━━━━━ RECORDS FOR THIS TASK

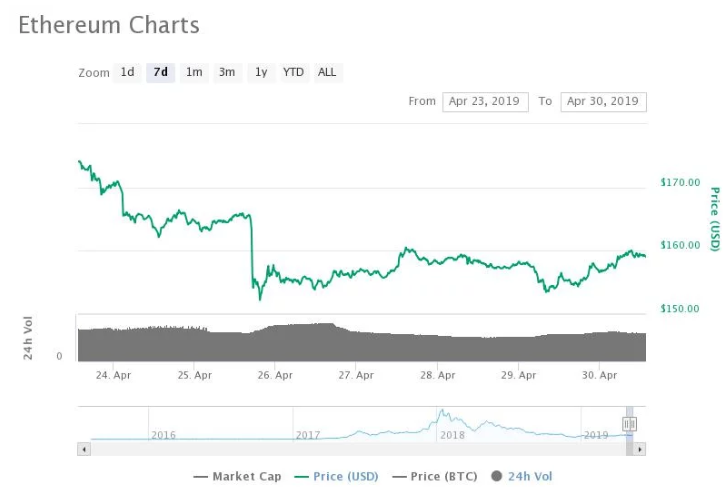This screenshot has height=487, width=723.
Task: Toggle 24h Vol series in legend
Action: (x=522, y=476)
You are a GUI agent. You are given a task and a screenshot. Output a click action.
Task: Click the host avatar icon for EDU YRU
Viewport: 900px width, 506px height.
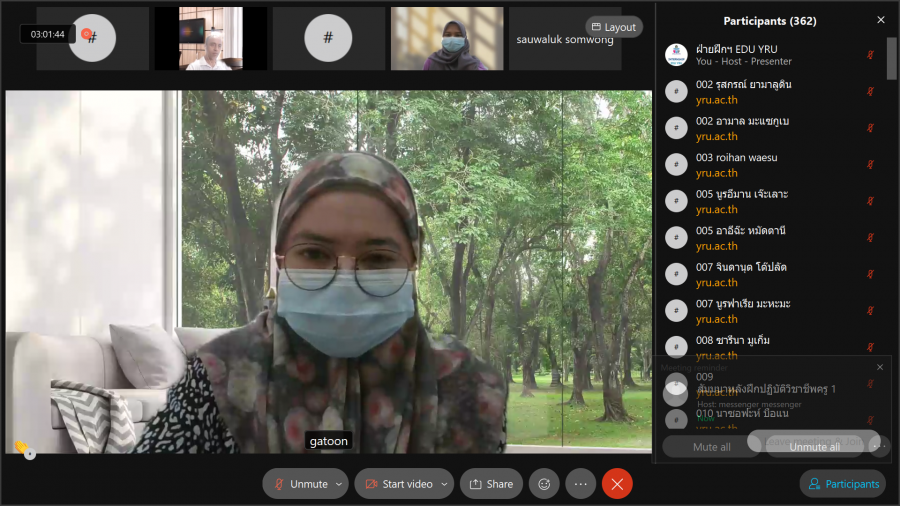coord(677,55)
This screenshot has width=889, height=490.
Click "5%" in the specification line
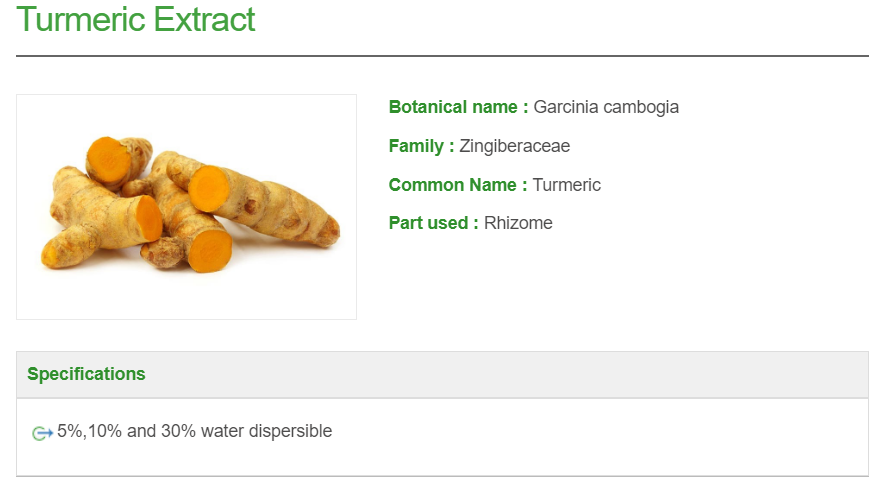click(x=70, y=431)
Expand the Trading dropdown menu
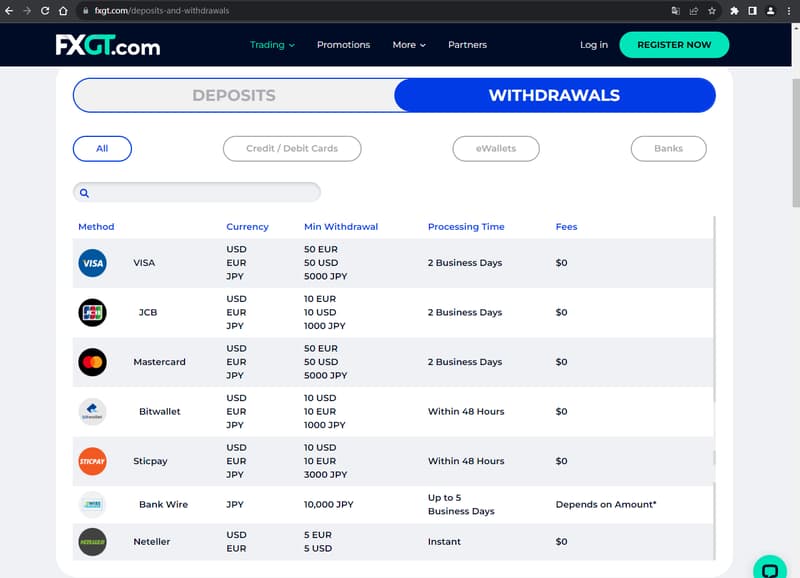 pyautogui.click(x=272, y=45)
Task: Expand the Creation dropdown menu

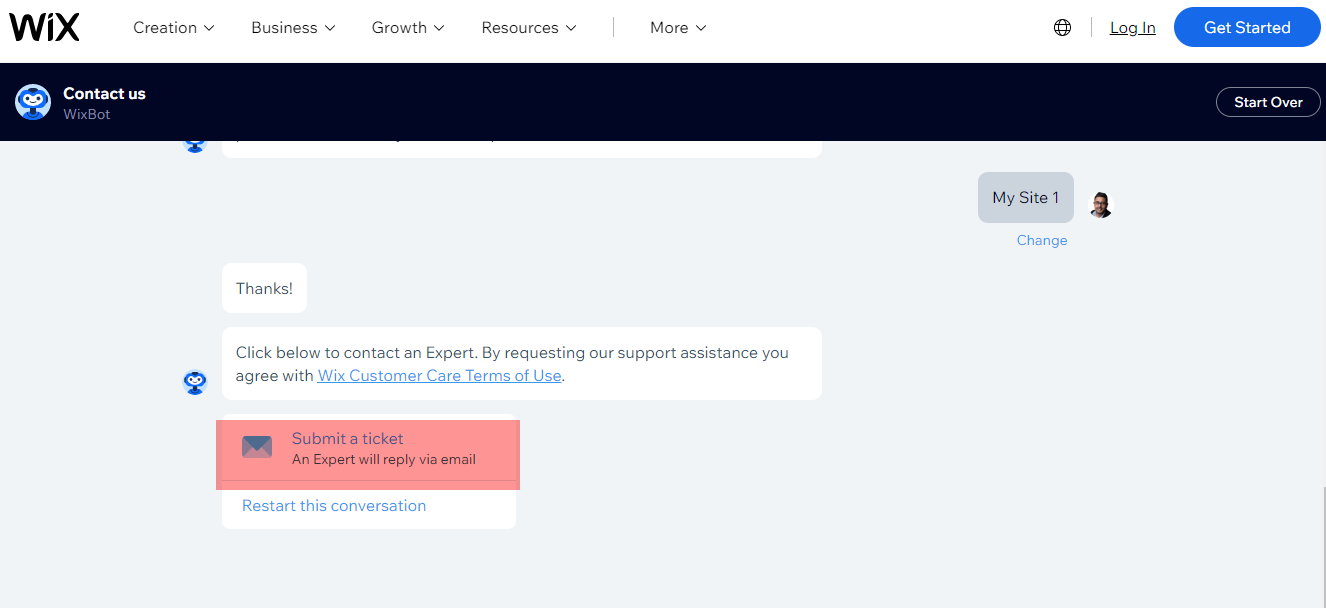Action: tap(173, 27)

━━━━━━━━━━

TASK INSTRUCTIONS: Look above for the line with "You are a GUI" and the line with "This screenshot has width=889, height=490.". Copy them and every line between, exactly, but no pictures.

RESULT:
You are a GUI agent. You are given a task and a screenshot. Output a click action.
Task: Click the host avatar icon for EDU YRU
Viewport: 900px width, 506px height.
coord(677,55)
This screenshot has width=889, height=490.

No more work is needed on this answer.